NHTSA ODI Complaint Analytics

Professional-grade data science repository for analyzing National Highway Traffic Safety Administration (NHTSA) Office of Defects Investigation (ODI) consumer complaint data. The repository is built around a locked final modeling and reporting surface for complaint severity triage, component routing, and NLP early-warning signal monitoring.

Dimension	Summary
Objective	Turn ODI complaint data into reproducible severity triage, component-routing, and NLP early-warning outputs
Data Window	2020-2026 ODI complaint source files with time-aware development, validation, and holdout framing
Locked Systems	Severity urgency scoring, component routing, and NLP early-warning watchlists
Key Deliverables	Official manifests, benchmark tables, watchlists, recurring-signal summaries, and presentation-ready figures

Overview

This repository packages the ODI complaint workflow as a final end-to-end analytics product, with supporting initial exploratory notebooks. Raw complaint files are ingested, cleaned into task-specific tables, scored through three locked modeling systems, and published as benchmark artifacts, watchlists, and presentation-ready figures.

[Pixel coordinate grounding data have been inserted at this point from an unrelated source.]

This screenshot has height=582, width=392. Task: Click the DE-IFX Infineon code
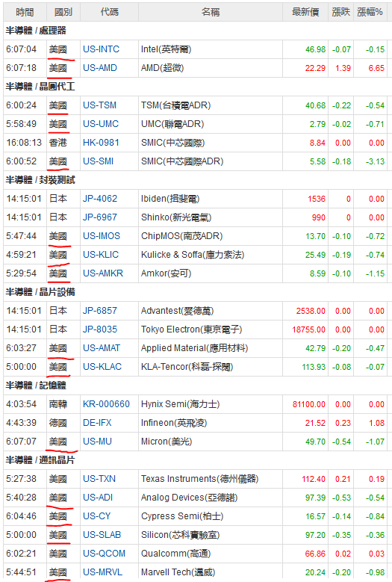tap(97, 423)
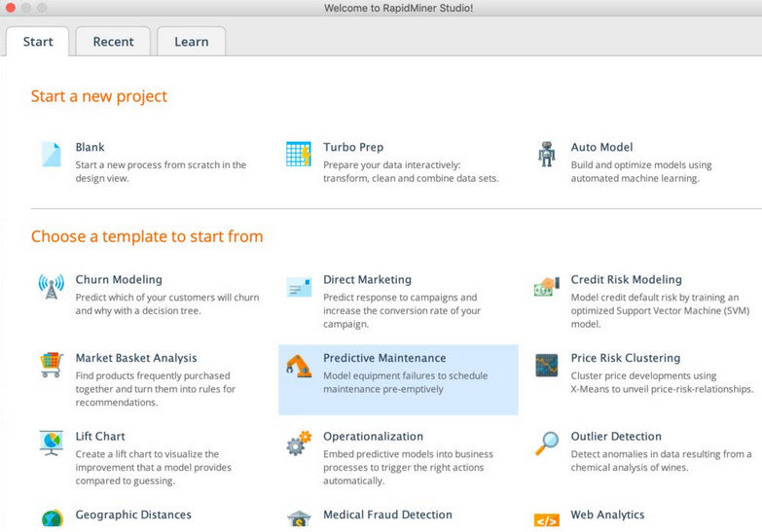Image resolution: width=762 pixels, height=532 pixels.
Task: Click the Market Basket shopping cart icon
Action: point(51,365)
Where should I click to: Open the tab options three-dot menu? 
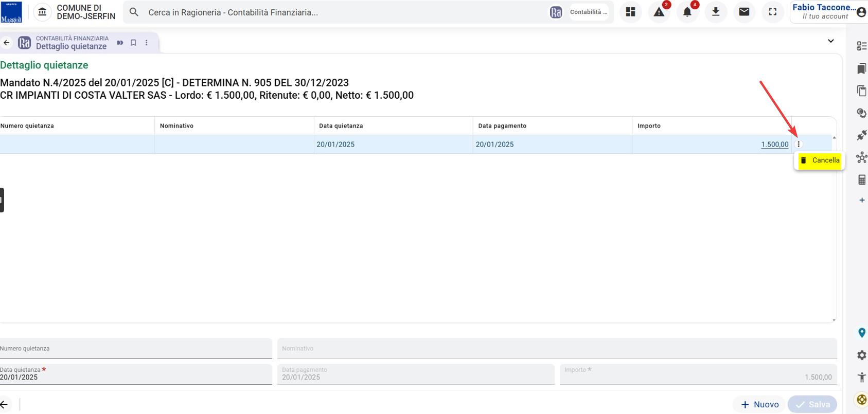pyautogui.click(x=147, y=43)
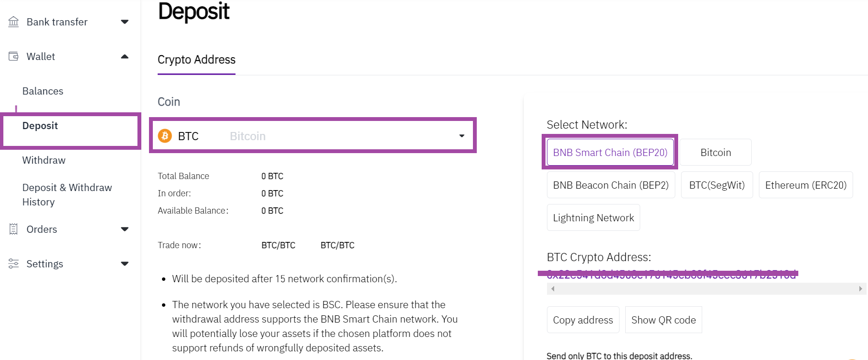
Task: Click the Wallet icon in sidebar
Action: 13,56
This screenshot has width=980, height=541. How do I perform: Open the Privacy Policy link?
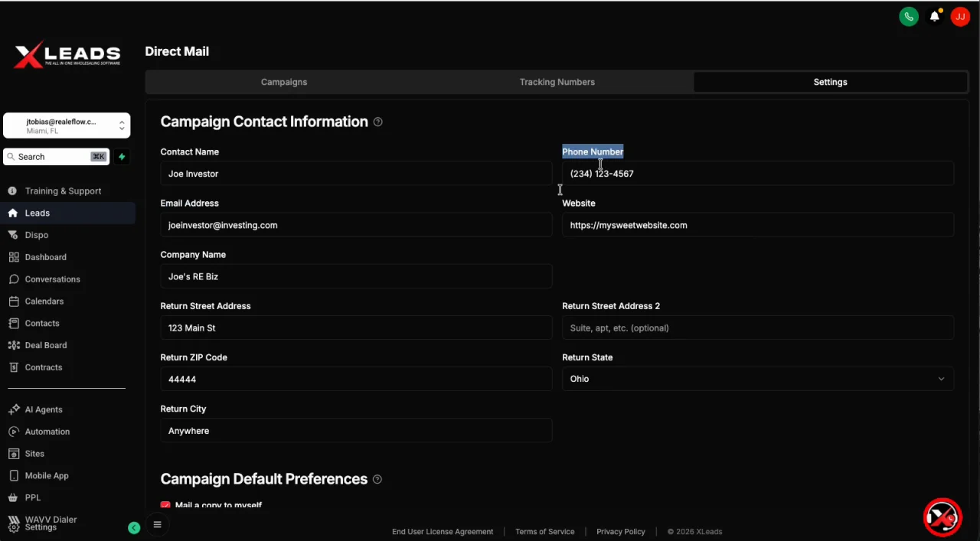[621, 532]
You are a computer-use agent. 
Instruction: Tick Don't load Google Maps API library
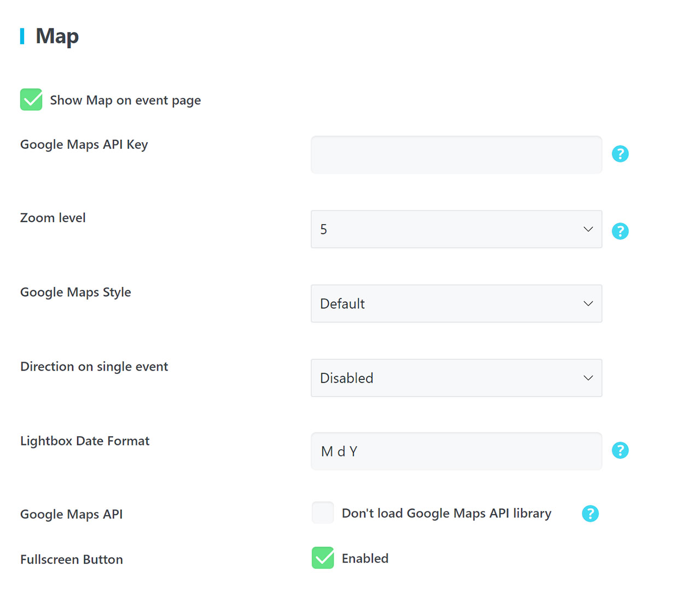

The final supported surface is designed to answer three practical questions:

which complaints should move to the front of a limited review queue
which vehicle component groups are most likely implicated by a complaint
which complaint-topic cohorts are emerging or recurring strongly enough to monitor over time

The pipeline contract is intentionally simple:

ingest complaint source files from data/raw/
build cleaned and task-specific tables in data/processed/
run the locked official modeling pipelines
publish reporting artifacts in data/outputs/ and docs/figures/

Locked Systems

Severity urgency scoring

Official pipeline: src/modeling/severity_urgency_model.py
Purpose: prioritize complaints for limited review capacity
Final framing: tuned late-fusion text + structured urgency benchmark on a time-aware split
Main outputs: official manifest, metrics, review-budget tables, and calibration tables

Component routing

Official single-label pipeline: src/modeling/component_single_text_calibrated.py
Official multi-label pipeline: src/modeling/component_multi_routing.py
Purpose: route complaints into likely vehicle component groups
Final framing:
- single-label benchmark for scoped complaint routing
- multi-label benchmark for broader kept-case routing
Main outputs: official manifests, holdout metrics, class metrics, confusion summaries, and benchmark summary tables

NLP early-warning watchlists

Official pipeline: src/modeling/nlp_early_warning_system.py
Purpose: surface emerging and recurring complaint-topic signals over time
Final framing: lemma-based TF-IDF + NMF with a locked 20-topic library
Main outputs: topic scan, topic library, watchlist, watchlist summary, risk monitor, recurring large-signal table, clue terms, and watchlist figures

Reporting layer

src/reporting/component_visuals.py
src/reporting/severity_visuals.py
src/reporting/watchlist_visuals.py
src/reporting/update_component_readme.py

These modules generate the figure sets under docs/figures/ and refresh the generated benchmark snapshot in this README from the official artifacts in data/outputs/.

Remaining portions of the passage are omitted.